I have C# windows form application that queries data from a connected device. I currently start a System.Timer.Timer that is set to fire every 20ms and grab data from the connected tool. This works fine but of course the UI becomes unresponsive for updates of data counts, end-result of calcs on the data etc etc. I also display the data in a couple OpenGL windows so there is quite a bit going on.
_timer1 = new System.Timers.Timer{
Interval = Convert.ToDouble(txtElapse.Text),
Enabled = true};
_timer1.Elapsed += Timer1Elapsed;
A good rule of thumb is that anything that takes longer or could take longer than 50ms should be asynchronous. Your options for multi-threading depend on the target framework you are using, because in .NET 2-3.5 you have the standard asynchronous patterns (begin, end, invoke, callbacks), but in .NET 4 you have the Task Parallel Library.
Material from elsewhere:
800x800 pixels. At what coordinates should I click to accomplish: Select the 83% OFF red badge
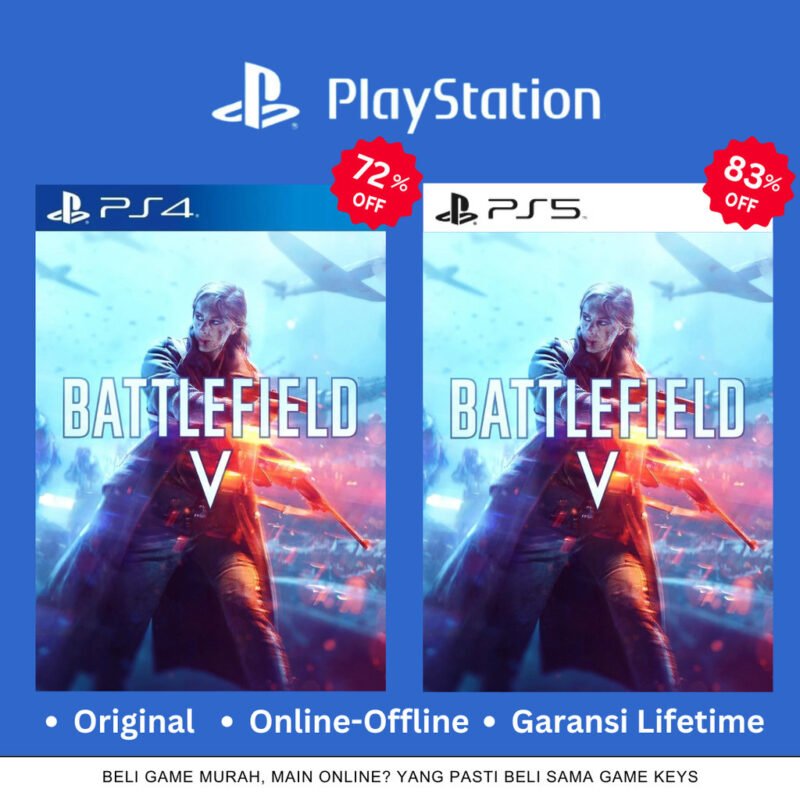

The BackgroundWorker is a wrapper for a asynchronous operation. So it would fit the bill for your operation. Considering you said you've done a fair amount of research on it, I won't go in to details there.
You can also spin off a thread and do thread-safe invokes to the UI.
public void StartFooAsync() {
Thread thread = new Thread(new ThreadStart(DoFooAsync));
thread.IsBackground = true;
thread.Start();
}
private void DoFooAsync() {
while (m_Running) {
// Do something
Thread.Sleep(20ms); // Make the thread wait your 20ms
}
}
You can also use the Task Parallel Library in .NET4.